Well, another Apple "special event" product release has come and gone. And while those out in Macland who were pining for the unveiling of the MacTab went home disappointed, there were some good moments in the presentation and some cool products to look forward to. A few of the highlights...
Steve Jobs returns
Okay, so he has been back as the head of Apple for some time now, but today Jobs actually came out and gave a full 90-minute keynote. Granted, Phil Schiller took a bit of that time, but the investors had to be a bit relieved to see Jobs well enough to do the whole on-stage thing.
Jobs also for the first time spoke on his liver transplant and urged everyone to register as an organ donor. A class move.
Wednesday's event was mostly focused on the iPod and iTunes, but there was some good stuff for the iPhone as well. The 3.1 update adds pre-made ringtones and a new genius feature for the App Store.

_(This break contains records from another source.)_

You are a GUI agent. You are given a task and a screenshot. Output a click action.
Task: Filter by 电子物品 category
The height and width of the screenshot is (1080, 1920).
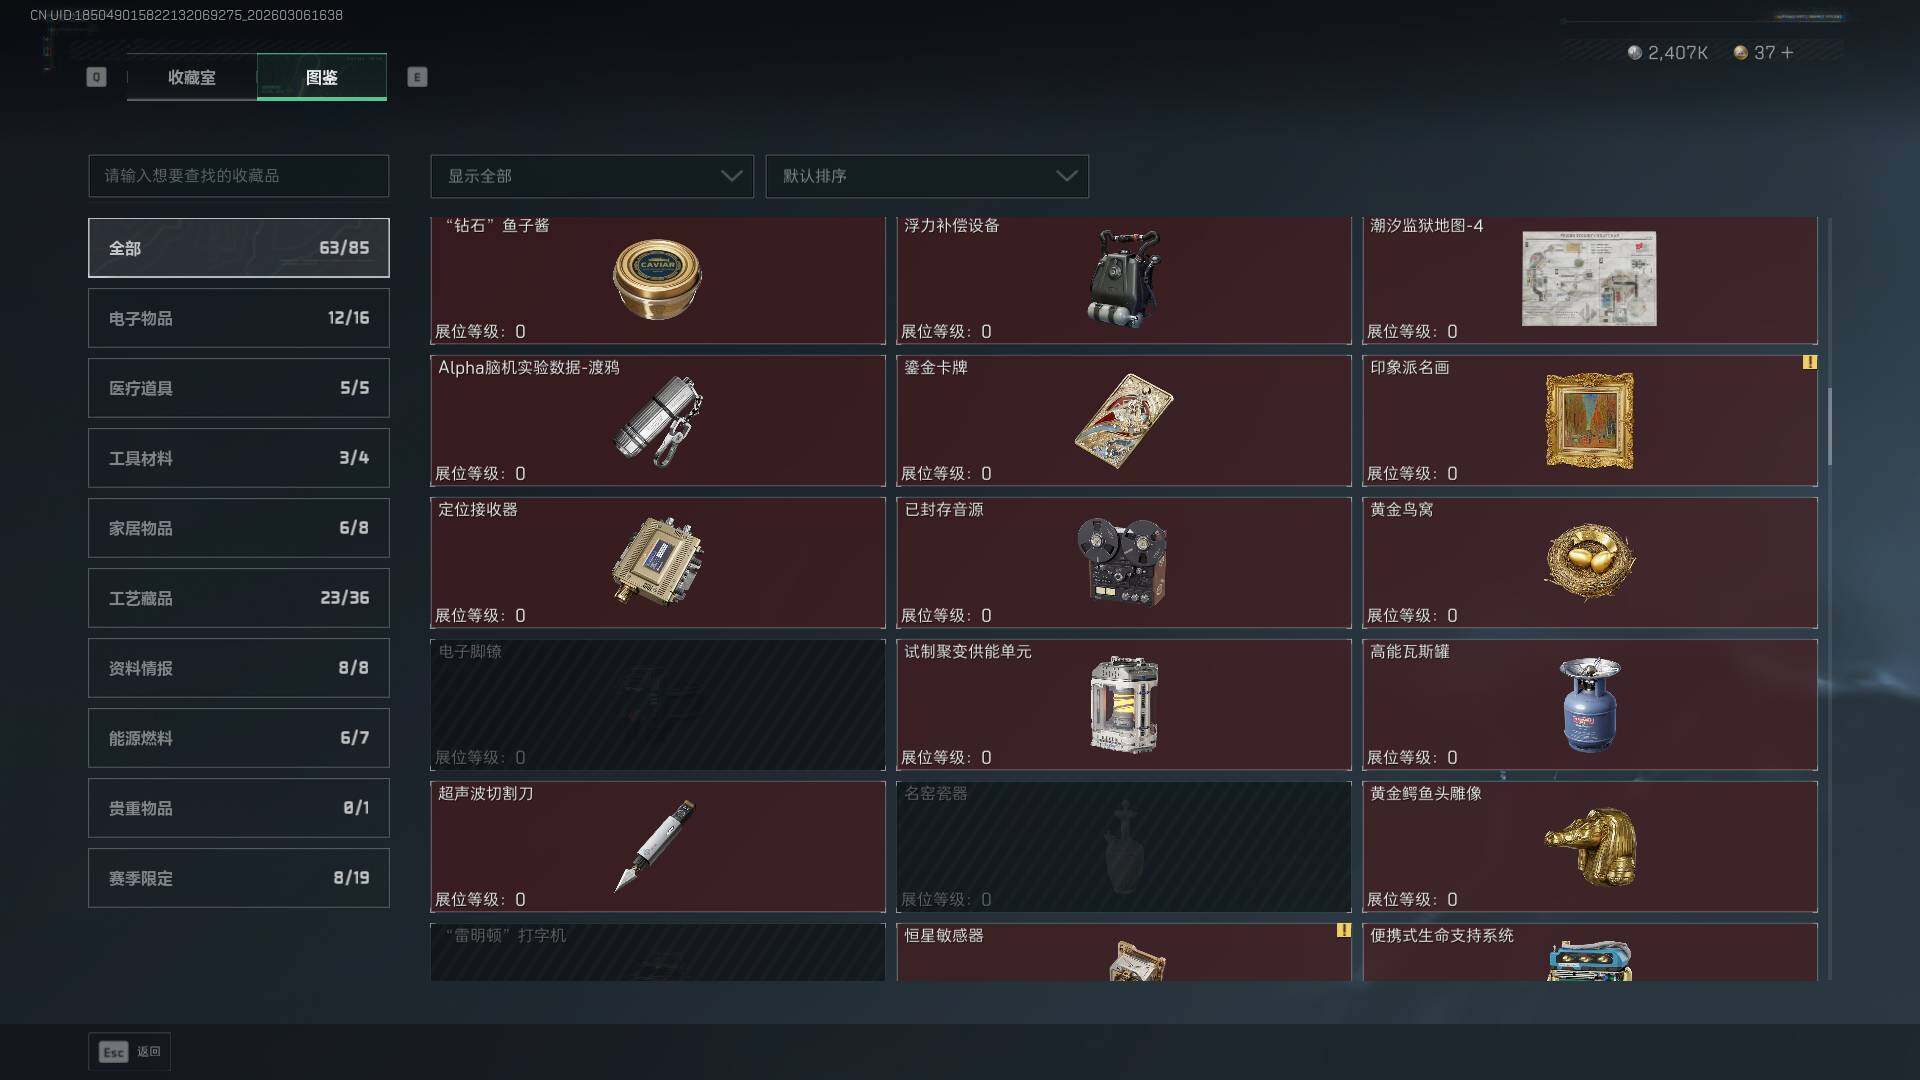[239, 318]
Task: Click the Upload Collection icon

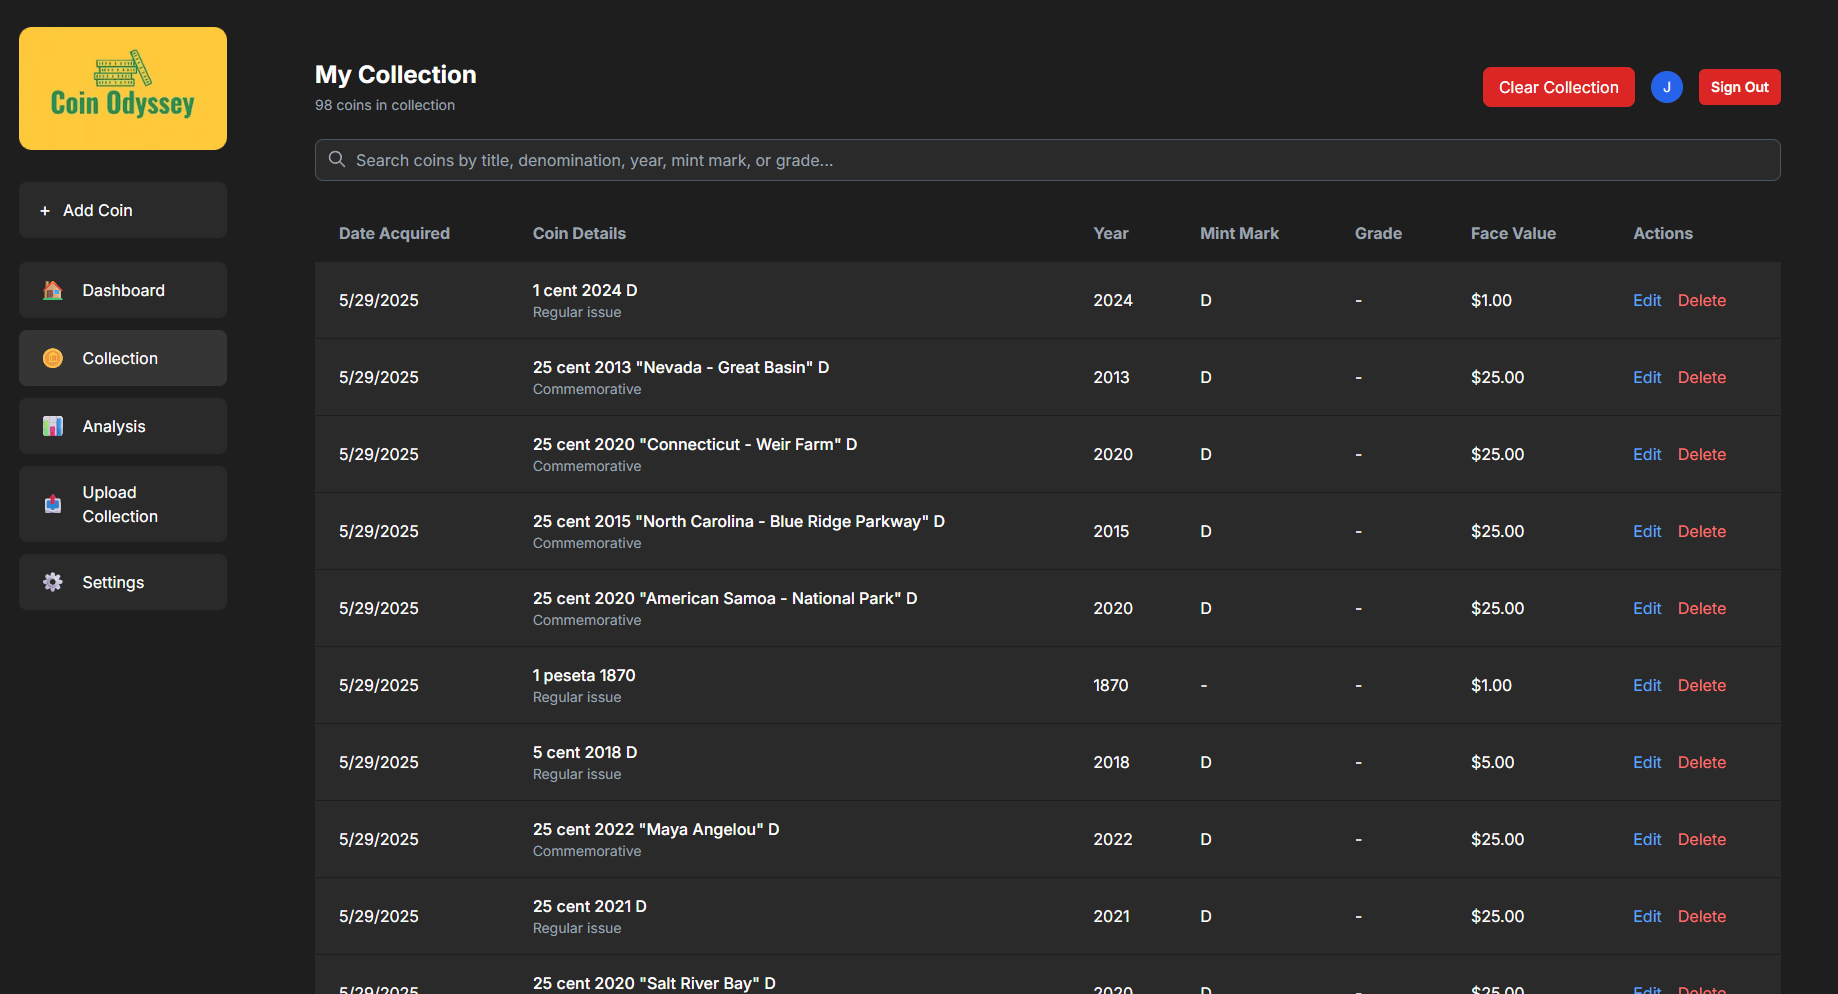Action: (51, 504)
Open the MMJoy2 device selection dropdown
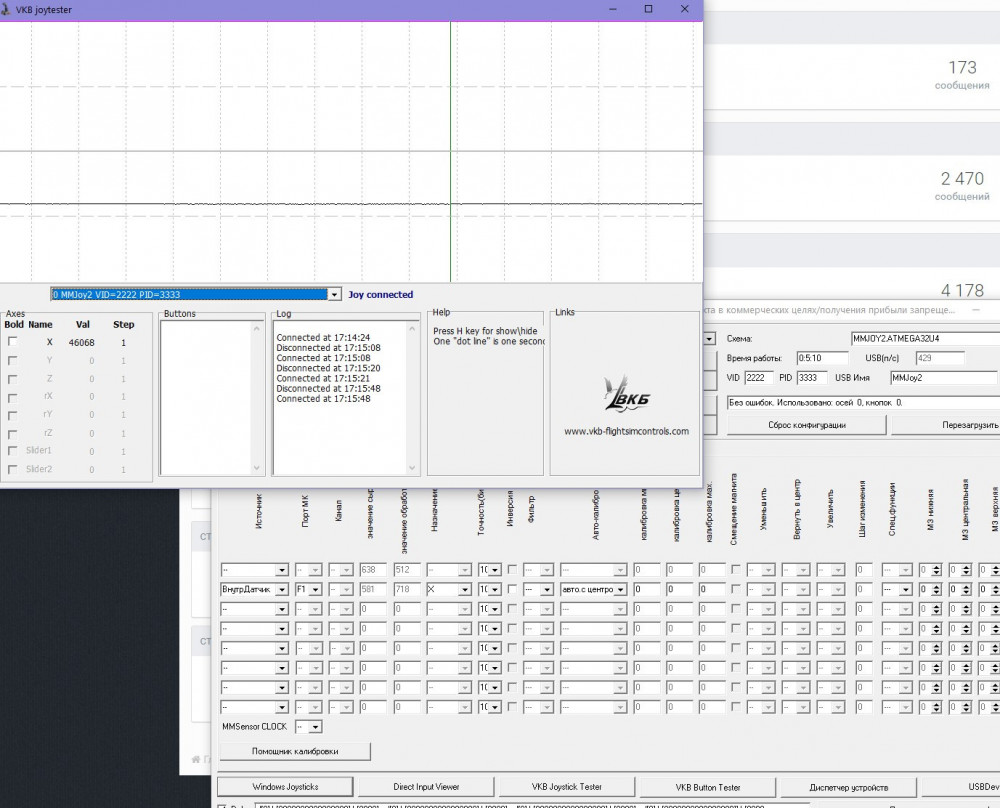 [x=334, y=295]
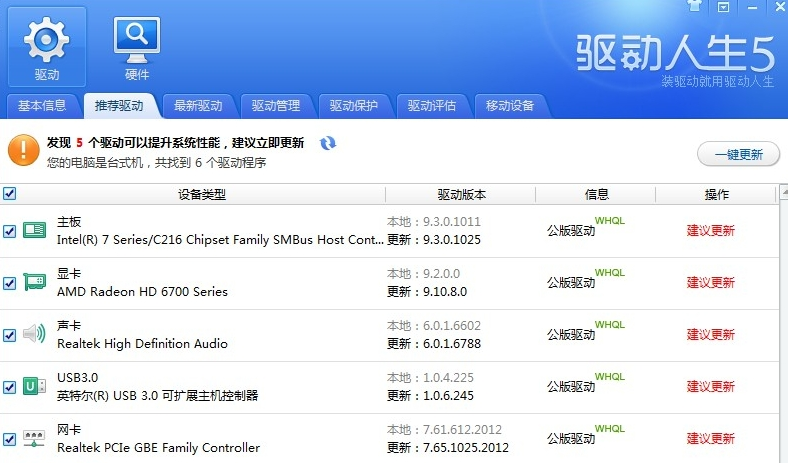
Task: Click the 网卡 network card icon
Action: click(x=34, y=438)
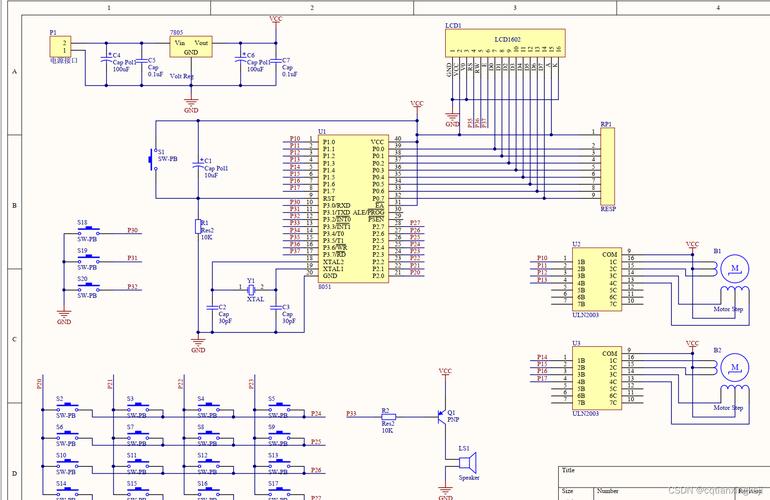Viewport: 770px width, 500px height.
Task: Click the P1 power connector symbol
Action: point(62,45)
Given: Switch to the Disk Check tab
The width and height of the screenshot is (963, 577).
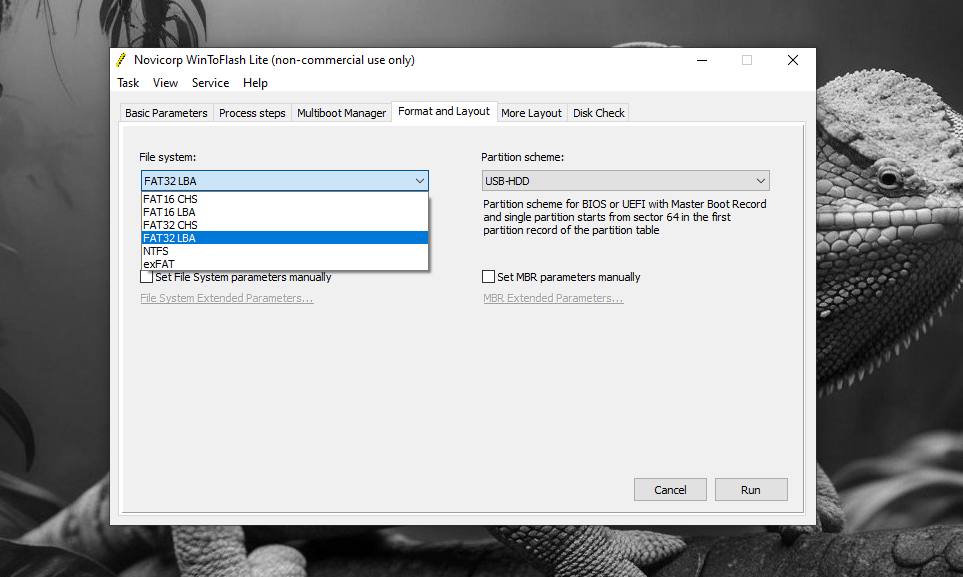Looking at the screenshot, I should [x=599, y=113].
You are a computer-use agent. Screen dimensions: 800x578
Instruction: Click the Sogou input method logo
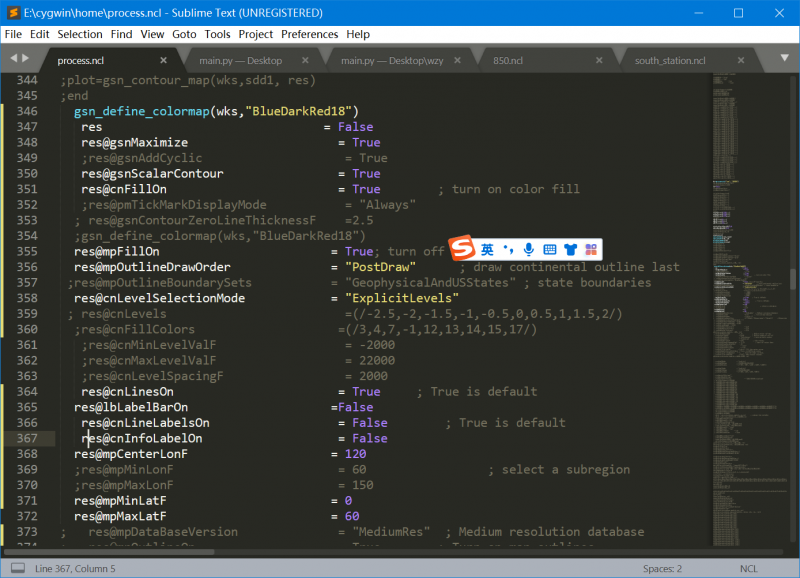click(x=461, y=248)
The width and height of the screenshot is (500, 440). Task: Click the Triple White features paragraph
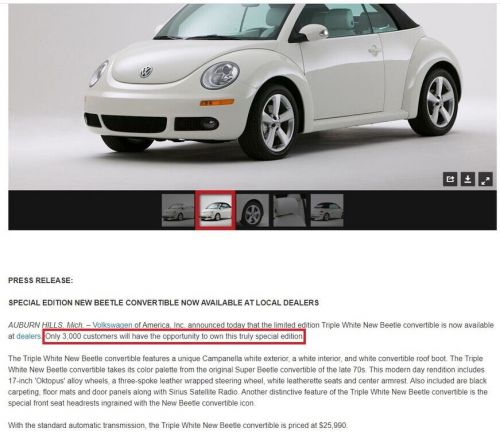click(x=248, y=381)
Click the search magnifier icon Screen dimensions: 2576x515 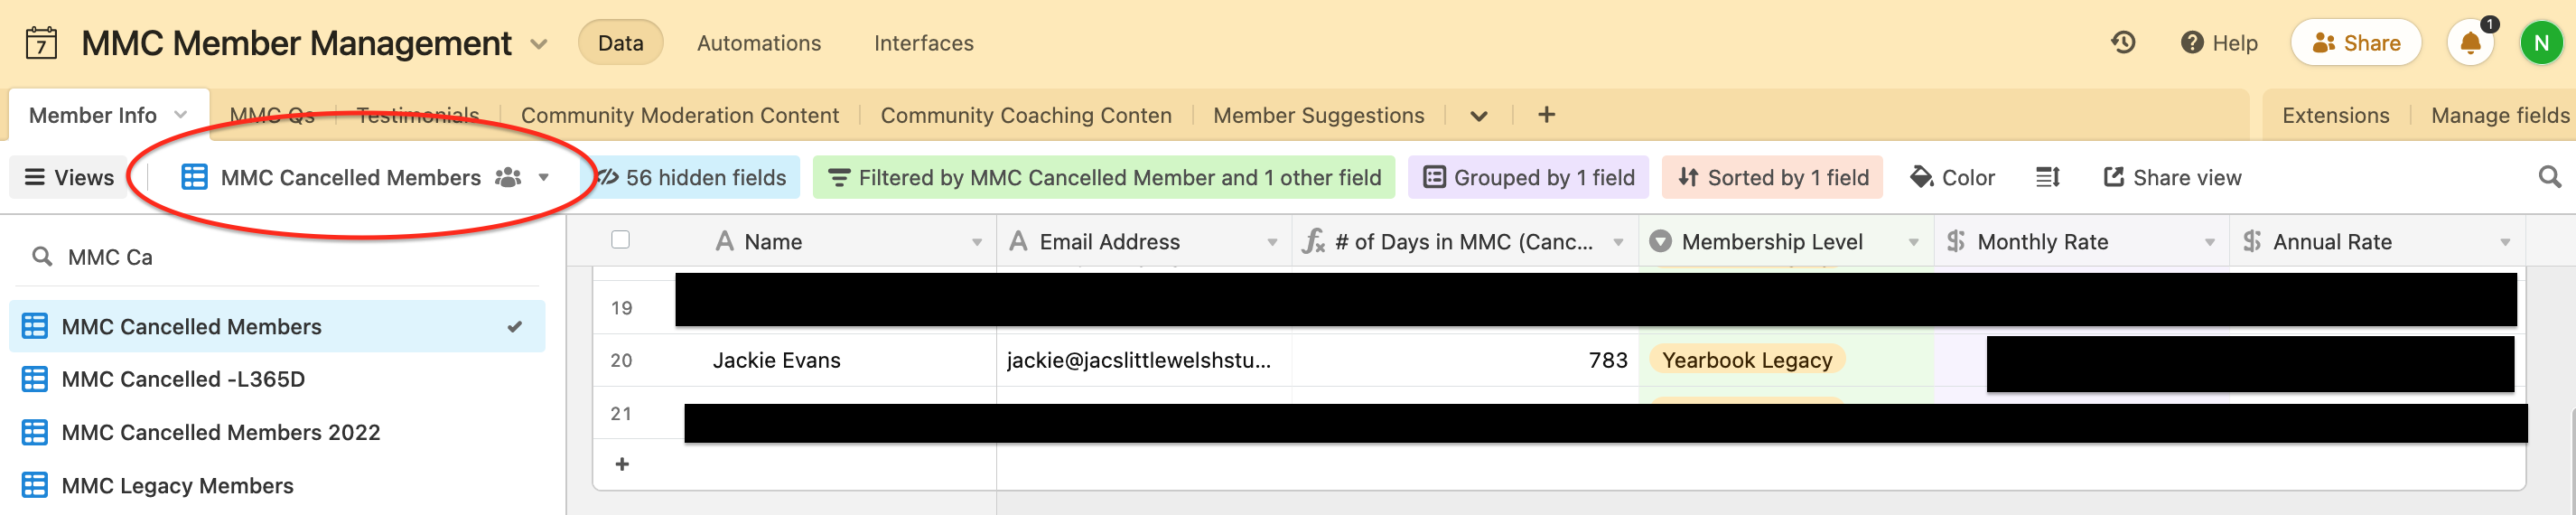[2549, 177]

Perhaps most important, the update contains numerous stability and security fixes. And having a safer, more stable device is always a good thing, particularly when said update is free.
Bigger, cheaper, faster
The meat of the update was an overhaul for the iPod line. For most of the devices, this meant capacity upgrades. For the iPod touch, this also meant a price drop. You can now get your hands on an 8GB touch for just $199.
Additionally, Apple bumped up the processor speed for the Touch, presumably the same chips powering the new faster iPhones. Seeing as how Apple is now pitching the touch as a gaming console to rival the Nintendo DS and Sony PSP, they'll need all the horsepower they can get.
An iPod for creeps
Apple touted the new camera-equipped iPod Nano as a portable video camera for the YouTube crowd; an easy way to shoot and share video on a compact device. The more paranoid of us saw another way for creepy folks to shoot video on unsuspecting subjects. The next time some weirdo on the train is fiddling with his iPod, you may want to check his line of sight and adjust your garments accordingly.
Seriously though, the reception for the camera-equipped Nano could be worth paying attention to. The disc-based iPod Classic is already fading away, and with phones sporting increased storage capabilities, the Nano may soon find itself fending off mobile phones. Being able to match features could help keep sales up. It's also worth noting that the only real difference between a Nano and a conventional cell phone is the calling function. Perhaps we're seeing the first steps in the transition to an iPhone Nano?